Dans un scénario favorable, le Nigeria peut atteindre ses cibles de production accrue de pétrole et de gaz plus rapidement, améliorer son ratio exportations vs importations énergétiques, mieux financer ses obligations budgétaires, et renforcer la sécurité énergétique nationale. Sur le plan régional, des pays voisins pourraient s’inspirer de ce modèle de séparation des fonctions réglementaires et opérationnelles pour assainir leurs propres secteurs extractifs.
Pourquoi est-ce important ?
Parce que le secteur pétrolier représente une part cruciale des recettes publiques au Nigeria, taxes, royalties, parts d’État dans les joint-ventures, etc., et tout manque à gagner dû à des pratiques opaques ou des conflits d’intérêt pèse fortement sur le budget national, la capacité de l’État à financer les services publics et les infrastructures.

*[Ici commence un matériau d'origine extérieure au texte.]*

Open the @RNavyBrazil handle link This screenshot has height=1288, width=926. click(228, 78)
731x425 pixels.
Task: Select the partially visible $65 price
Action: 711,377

Parce que la crédibilité auprès des investisseurs dépend largement de la transparence et de la séparation des pouvoirs. Si le Nigeria démontre qu’il peut réformer en profondeur, cela renforcera son attractivité, abaissera le coût des capitaux, réduira les risques perçus, et pourrait débloquer davantage de financements dans le pétrole, le gaz, mais aussi dans les énergies renouvelables en raison des synergies réglementaires et de gouvernance.
Parce que pour l’Afrique de l’Ouest, où de nombreux pays dépendent fortement des secteurs extractifs, ce type de réforme est un exemple concret de bonne gouvernance. Il démontre qu’il est possible de corriger les déséquilibres institutionnels, de séparer les rôles, d’imposer transparence, de réduire la perte de revenus, sans casser le secteur mais au contraire le rendre plus résilient.
Parce que les citoyens, les collectivités locales, les communautés pétrolières, sont parmi ceux qui subissent le plus les conséquences des fuites : revenus non perçus, manque d’investissement dans les infrastructures locales, effets environnementaux non compensés. Une réforme efficace pourrait améliorer le partage des bénéfices et renforcer la justice fiscale.